It’s a “horror show” for Big Tobacco as the federal government seeks to curb an explosion in Australian children using nicotine and e-cigarettes.
It is illegal to supply e-cigarettes containing nicotine in Australia, but the laws are widely ignored and many retailers sell brightly coloured devices in flavours such as watermelon without consequences.
Health Minister Mark Butler vowed to close what he said was the biggest loophole in the history of Australian health care, with restrictions on the import and sale of vapes, except for smoking cessation.
“We have been duped,” he said.
“Big Tobacco has taken another addictive product, wrapped it in shiny packaging and added sweet flavours to create a new generation of nicotine addicts.”
China, the source of many of the devices sold in Australian convenience stores, has recently intervened to ban the sale of flavoured vapes for domestic consumers.
Former president Donald Trump vowed to ban flavoured cigarettes in 2019 but backed down after pressure from the tobacco lobby,
This month one US state received a $100 million settlement from an e-cigarette manufacturer it said had deliberately been targeting children.
Mr Butler said public health measures against tobacco had recently been eroded and announced a new strategy to raise taxes on cigarettes by 5 per cent a year.

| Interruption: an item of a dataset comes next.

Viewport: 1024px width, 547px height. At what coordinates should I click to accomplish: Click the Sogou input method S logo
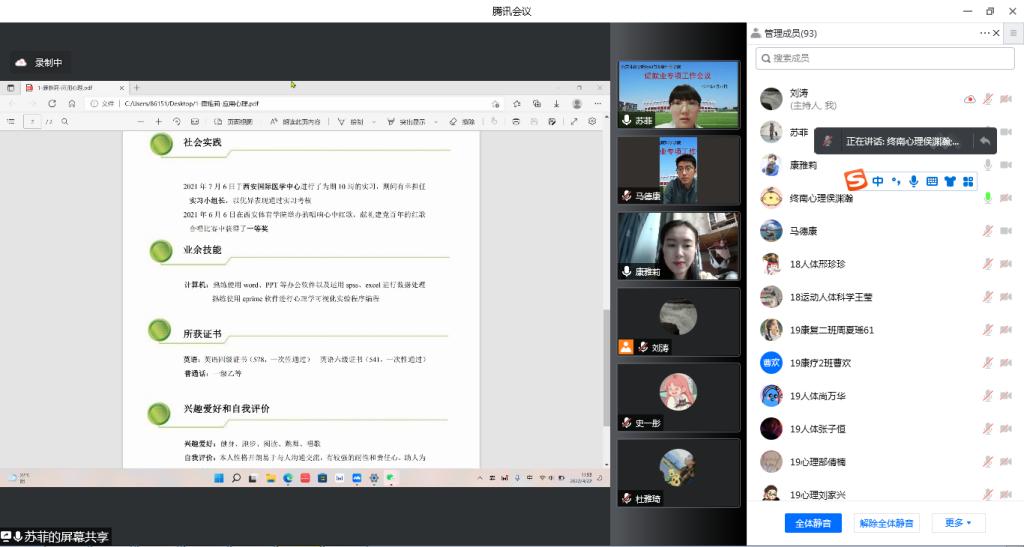(x=855, y=181)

Professor Emily Banks, an ANU epidemiologist, said the recent increase in use of nicotine products among children in America had been described as the most rapid increase in substance abuse ever.

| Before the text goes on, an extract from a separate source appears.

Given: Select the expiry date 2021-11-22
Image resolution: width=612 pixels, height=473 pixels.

Nearly 60 per cent of teachers in Australian schools report confiscating two or more vapes a week.
Professor Banks said in New Zealand, where e-cigarettes are freely available, about 9.6 per cent of high school students used them daily.
“There is uncertainty about the effects on cardiovascular disease, on cancer, on other lung disease, on reproductive health, on pretty much anything,” Professor Banks said.
Moral obligation to act
But she said vaping also conditioned vulnerable young people to develop addictive patterns of behaviour, and that thinking would stay with them throughout their lives.
“What we see also with young people and the effects on the developing brain of nicotine is concentration issues with memory and issues with mood,” she said.
“You [have to] think about what it’s like to be in that cycle of addiction.”
That, she said, was a moral obligation to act.
“It’s not like a virus; there are people out that are agents trying to push them,” she said.
“(It) was brought into the community saying this will be really good to help smokers quit, and then open it up and out comes bubblegum flavoured e-cigarettes, [with] unicorns on them that are being inhaled by children in the toilet.
“There is this duplicity going on.”
A spokesman for Philip Morris said that increasing cigarette taxes would “only benefit the criminals who sell” illegal tobacco.
University of Sydney Professor Simon Chapman hailed a policy he called a “horror show” for Big Tobacco, and asked whether convenience stores would seek compensation over the income lost from illegal sales.
“Definitely not,” said Theo Foukkare, who heads the Australian Association of Convenience Stores.
Mr Foukkare said the “black market would continue to explode”.